2003/10/22 岡崎哲(さとし)くんの裁判(被告・加害少年側からの控訴審)判決

雨の降るなか、東京高裁で、岡崎さんが加害少年と保護者を訴えた裁判の控訴審判決があった。
霞ヶ関・東京高裁の建物入り口では手荷物検査が行われている。(以前は、大きな裁判があるときだけだったが、今は常時行われている)そこで、岡崎和江さんが持ち込んだ哲くんの遺影がひっかかった。
「事前に許可はとっているんですか?確認します」ということで、法廷担当者に電話した結果、袋から出さない、広げないという条件付きで許可された。
加害少年側は一度も法廷には姿を表していない。まして今日は判決で、心理的な影響を受ける証人がいるわけでもない。元々、哲くんの裁判なのだ。なぜ、遺影を持ち込めないのか、事前に裁判官の許可が必要なのか、遺影となった哲くんに何ができるというのか、割り切れない。

判決は同時に5件ほどあった。
ほかの裁判の関係者も含めて、34席はほぼ埋まっていた。
判決は主文のみ。一審の内容を変更し、控訴人は原告各人(父母)に2024万円の支払いを命じる。訴訟費用は控訴人(少年側)が5分の2、被控訴人(岡崎さん)が5分の3分担して支払うように、というものだった。

一審の判決(me020328)では裁判官は約5600万円の支払いを命じ、過失割合を加害少年8、哲くん2としていた。今回、2人で4048万円の支払い。過失相殺は4割5分(加害少年5.5、哲くん4.5)内容は明らかに後退している。ただ、死因は一審の内容を維持し、腹部への外力(暴行)が死因と認められた。

控訴審の第一回目に、裁判官が「過失割合に興味がある」と言った意味が今になってわかる。
岡崎さん夫妻は憤る。一審で腹部への暴行が死因として認められた。しかし、H少年は腹部への暴行は一切行っていないと供述している。(正確に言えば、初期の段階では腹も背も、めちゃくちゃに殴ったと言っていたのが、現場検証の頃から数発殴ったら倒れた。一回、起きあがって倒れた。腹は殴っていないに変わった。それが犯行態様として認定された)暴行だけを認めて、犯行態様をそのままにしている。
証拠としての遺体の状態と本人の供述とが明らかに矛盾しているにもかかわらず、加害少年を法廷に呼んで真実を明らかにしようとはしていない。
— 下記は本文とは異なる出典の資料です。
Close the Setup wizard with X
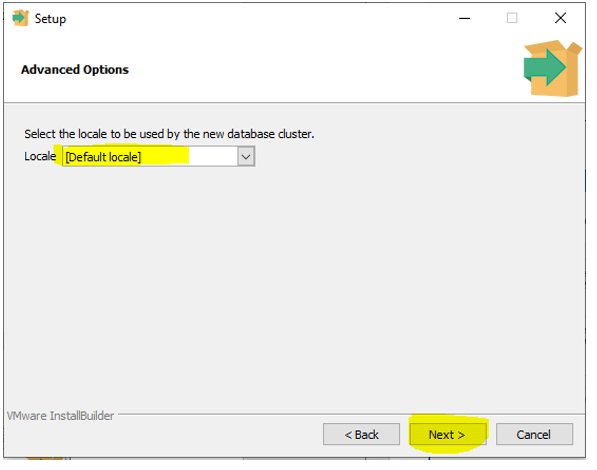This screenshot has height=470, width=597. coord(560,18)
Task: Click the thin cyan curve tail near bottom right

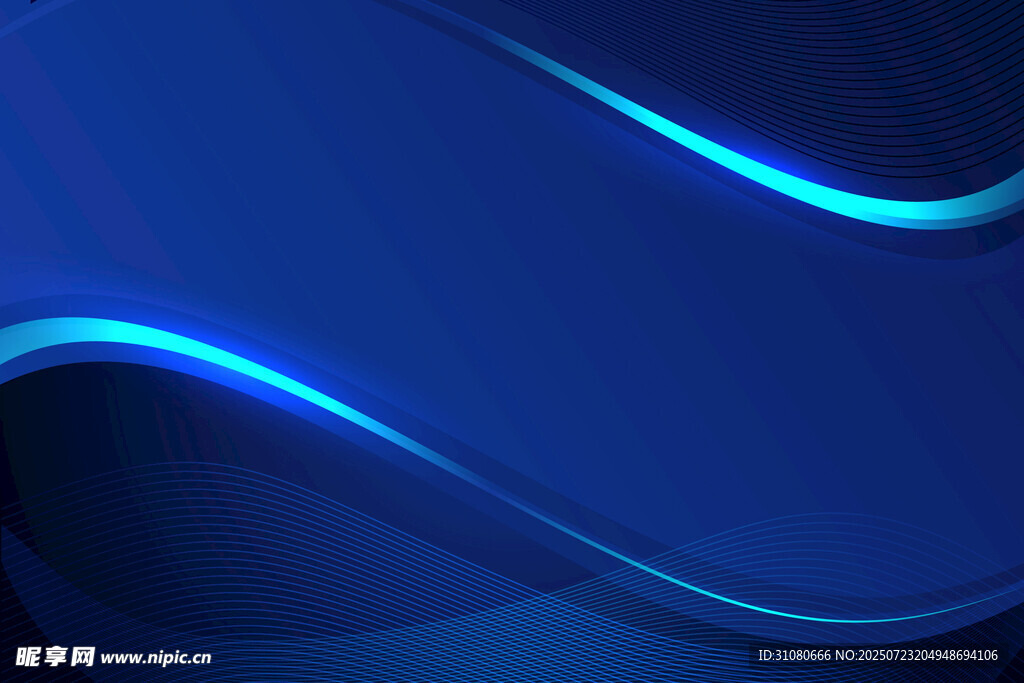Action: click(850, 615)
しかも、その他の部分については、一審で提出された同じ証拠文書を見た結果、一対一のけんかだったという少年の話を100%信じて、あるいは哲くんのほうから挑発したという話を信じて、殴り殺された被害者側にも半分近くの過失割合を課している。
「どういう攻撃がなされたのか、両方が攻撃したのか、一方的に加害者が被害者を攻撃したと認めるにたる証拠はない」と判決文には書いてあったという。しかし実際には、証拠はあった。哲くんの傷ひとつない手足の写真。むごたらしく抉られたいくつもの顔の傷。傷ひとつない加害少年の事件直後の写真。証拠提出された写真を見れば、素人にもわかることだ。
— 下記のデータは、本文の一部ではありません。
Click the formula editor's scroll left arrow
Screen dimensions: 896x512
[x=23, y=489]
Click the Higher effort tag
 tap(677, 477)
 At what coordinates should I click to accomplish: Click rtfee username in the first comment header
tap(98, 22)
少年を証人として呼ぶこともせずに、一体、何を基準にして事実認定したのか。何を根拠に哲くんの過失割合を増やしたのかが、まるで見えない。
まして、加害少年側からは一度の謝罪も今だないこと、5600万円の支払いを不服として控訴したこと、加害者側の反省が被害者には一切感じられないこと、被害者遺族が金額などゼロでもいいから加害少年を法廷に呼んで話を聞きたいと言ったこと、それが無理ならせめて、和解の条件として直接謝罪を主張したこと、すべてを知っている裁判官が、なぜ、新たな証拠調べもせず、このような判決を出したのか、不可解だ。

支援者のひとりは「これでは敗訴だ!」と言った。しかし、もともとこの裁判は哲くんの死因を争うことから出発した。被害者は病死扱いされ、加害少年は少年審判で裁かれなかったことに対して、哲くんの名誉の回復のためにはじめられた裁判だった。大きなマイナスからのスタートだった。そのことを思えば、私自身は一審、二審を通して、暴行死として認められたことはなにより大きなことだったと思っている。そういう面では勝訴だと思っている。
もちろん、「一対一のけんか」という犯行態様には納得がいかない。一方的にやられたと思っているが。

哲くんのお父さん・后生さんが言った。私たちはこの裁判で、
1.どういうことがあったのか少年審判でわからなかったことを知りたい
2.日本では寡黙がいいとされ、被害者は泣き寝入りさせられてきた。しかし、一般のサラリーマンでも闘えるのだということを示したかったという。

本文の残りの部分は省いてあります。